■ TEKS SUMBER:
○ ○ ○

Apa itu Neraca Komoditas?
Sebagai solusi sistem perizinan perdagangan Indonesia yang masih banyak permasalahan, diantaranya proses yang panjang, kurangnya transparansi, dan kualitas data yang buruk, pemerintah memperkenalkan Neraca Komoditas, yang juga bagian dari implementasi UU Cipta Kerja No 11/ 2020.
Neraca komoditas adalah data dan informasi yang memuat antara lain situasi konsumsi dan produksi komoditas tertentu untuk kebutuhan penduduk dan keperluan industri dalam kurun waktu tertentu yang ditetapkan dan berlaku secara nasional.
Peraturan Presiden mengenai penggunaan neraca komoditas masih dalam tahap harmonisasi. Saat ini, Neraca Komoditas disebutkan dalam beberapa peraturan pemerintah, yaitu: Peraturan Pemerintah No. 5/2021 tentang penyelenggaraan Perizinan Berusaha Berbasis Risiko, Peraturan Pemerintah No. 27/2021 tentang Penyelenggaraan Bidang Kelautan dan Perikanan, Peraturan Pemerintah No. 28/2021 tentang Penyelenggaraan Bidang Perindustrian, dan Peraturan Pemerintah No. 29/2021 tentang Penyelenggaraan Bidang Perdagangan.

○ ○ ○

■ DAFTAR TUGAS:
a. Menurut teks tentang Neraca Komoditas, undang-undang apa yang diterapkan lewat Neraca Komoditas?
b. Lanjutkan teks tentang Neraca Komoditas dengan beberapa kalimat baru setelah kalimat terakhirnya.
Daftar setelah teks ini tidak perlu dipakai.

○ ○ ○

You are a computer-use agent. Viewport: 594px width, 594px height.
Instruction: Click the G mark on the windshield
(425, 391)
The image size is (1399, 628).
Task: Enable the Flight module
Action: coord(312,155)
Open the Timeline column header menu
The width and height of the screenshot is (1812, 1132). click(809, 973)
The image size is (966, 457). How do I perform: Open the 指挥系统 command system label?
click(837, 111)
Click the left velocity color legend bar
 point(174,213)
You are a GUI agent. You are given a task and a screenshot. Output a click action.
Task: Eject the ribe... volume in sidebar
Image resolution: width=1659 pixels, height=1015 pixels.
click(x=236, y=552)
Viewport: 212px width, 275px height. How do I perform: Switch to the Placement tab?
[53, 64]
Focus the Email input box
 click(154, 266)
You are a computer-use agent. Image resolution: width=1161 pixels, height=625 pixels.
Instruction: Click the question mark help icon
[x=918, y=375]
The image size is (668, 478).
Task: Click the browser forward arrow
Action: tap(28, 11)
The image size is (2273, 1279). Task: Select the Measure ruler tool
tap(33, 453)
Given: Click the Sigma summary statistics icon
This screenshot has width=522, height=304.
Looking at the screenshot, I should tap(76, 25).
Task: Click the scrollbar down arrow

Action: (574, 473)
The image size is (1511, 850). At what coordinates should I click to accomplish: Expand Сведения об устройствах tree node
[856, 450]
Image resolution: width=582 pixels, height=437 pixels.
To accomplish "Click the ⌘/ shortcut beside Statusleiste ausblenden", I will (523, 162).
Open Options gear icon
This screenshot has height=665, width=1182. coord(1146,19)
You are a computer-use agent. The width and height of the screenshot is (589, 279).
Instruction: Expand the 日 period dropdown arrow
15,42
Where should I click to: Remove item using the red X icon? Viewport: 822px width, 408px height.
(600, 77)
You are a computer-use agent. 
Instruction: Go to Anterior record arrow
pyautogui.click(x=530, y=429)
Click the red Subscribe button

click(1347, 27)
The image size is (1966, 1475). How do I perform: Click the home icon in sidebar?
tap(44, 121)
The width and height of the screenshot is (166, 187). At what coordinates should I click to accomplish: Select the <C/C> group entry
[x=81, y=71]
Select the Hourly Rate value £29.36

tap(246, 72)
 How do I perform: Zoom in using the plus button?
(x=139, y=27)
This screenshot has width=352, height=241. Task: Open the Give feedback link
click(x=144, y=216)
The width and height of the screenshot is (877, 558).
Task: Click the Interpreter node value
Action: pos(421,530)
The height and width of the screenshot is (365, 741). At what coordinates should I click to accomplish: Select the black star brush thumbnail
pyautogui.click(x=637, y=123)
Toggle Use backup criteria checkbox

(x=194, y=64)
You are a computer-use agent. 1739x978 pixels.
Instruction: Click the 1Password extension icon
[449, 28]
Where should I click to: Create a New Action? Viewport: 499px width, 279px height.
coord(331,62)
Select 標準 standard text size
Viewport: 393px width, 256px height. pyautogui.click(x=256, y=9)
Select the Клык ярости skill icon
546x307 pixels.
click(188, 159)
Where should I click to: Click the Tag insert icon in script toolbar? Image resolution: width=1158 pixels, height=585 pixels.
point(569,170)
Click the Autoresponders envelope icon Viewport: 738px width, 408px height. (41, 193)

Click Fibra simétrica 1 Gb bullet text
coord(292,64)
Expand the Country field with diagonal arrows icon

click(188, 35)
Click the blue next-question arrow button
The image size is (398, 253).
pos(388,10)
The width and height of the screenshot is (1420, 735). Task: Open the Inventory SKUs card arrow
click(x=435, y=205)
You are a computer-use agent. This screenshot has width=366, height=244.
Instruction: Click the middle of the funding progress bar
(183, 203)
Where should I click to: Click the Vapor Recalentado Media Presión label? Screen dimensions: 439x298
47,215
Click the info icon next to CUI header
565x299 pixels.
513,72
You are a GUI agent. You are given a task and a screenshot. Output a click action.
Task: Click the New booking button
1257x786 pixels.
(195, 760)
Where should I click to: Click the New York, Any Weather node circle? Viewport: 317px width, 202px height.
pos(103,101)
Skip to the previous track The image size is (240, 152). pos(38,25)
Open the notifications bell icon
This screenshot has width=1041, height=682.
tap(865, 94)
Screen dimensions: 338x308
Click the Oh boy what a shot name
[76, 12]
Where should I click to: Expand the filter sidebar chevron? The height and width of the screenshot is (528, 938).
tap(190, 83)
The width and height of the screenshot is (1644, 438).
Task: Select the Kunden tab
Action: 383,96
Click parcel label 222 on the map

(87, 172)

○ ○ ○

■ JAWABAN TERTULIS:
a. UU Cipta Kerja No 11/2020.

b.
Fungsi dan Tujuan Neraca Komoditas
Neraca Komoditas merupakan basis data terintegrasi yang berisi data tentang penawaran
dan permintaan agregat berbagai jenis barang secara nasional. Basis data ini diharapkan dapat mengestimasi defisit dan surplus permintaan ekspor dan impor. Data yang telah terintegrasi tersebut akan digunakan sebagai dasar penerbitan rekomendasi ekspor dan impor. Neraca Komoditas juga diharapkan dapat meningkatkan akses terhadap bahan baku dan input industri lainnya yang selama ini menjadi salah satu tantangan bagi para pelaku usaha di Indonesia. Pada praktiknya, Neraca Komoditas akan digunakan sebagai acuan dalam penentuan kuota ekspor dan impor.
Cara Kerja dan Implementasi Neraca Komoditas
Neraca Komoditas akan disediakan dalam suatu sistem interface tunggal terintegrasi dengan Sistem Nasional Neraca Komoditas (SNANK) yang merupakan sub-sistem Indonesia National Single Window (INSW). Proses permohonan perizinan ekspor/impor bagi perusahaan rencananya akan sepenuhnya dilakukan secara online. SNANK akan mengalirkan data dan informasi dari pelaku usaha kepada Kementerian/Lembaga terkait.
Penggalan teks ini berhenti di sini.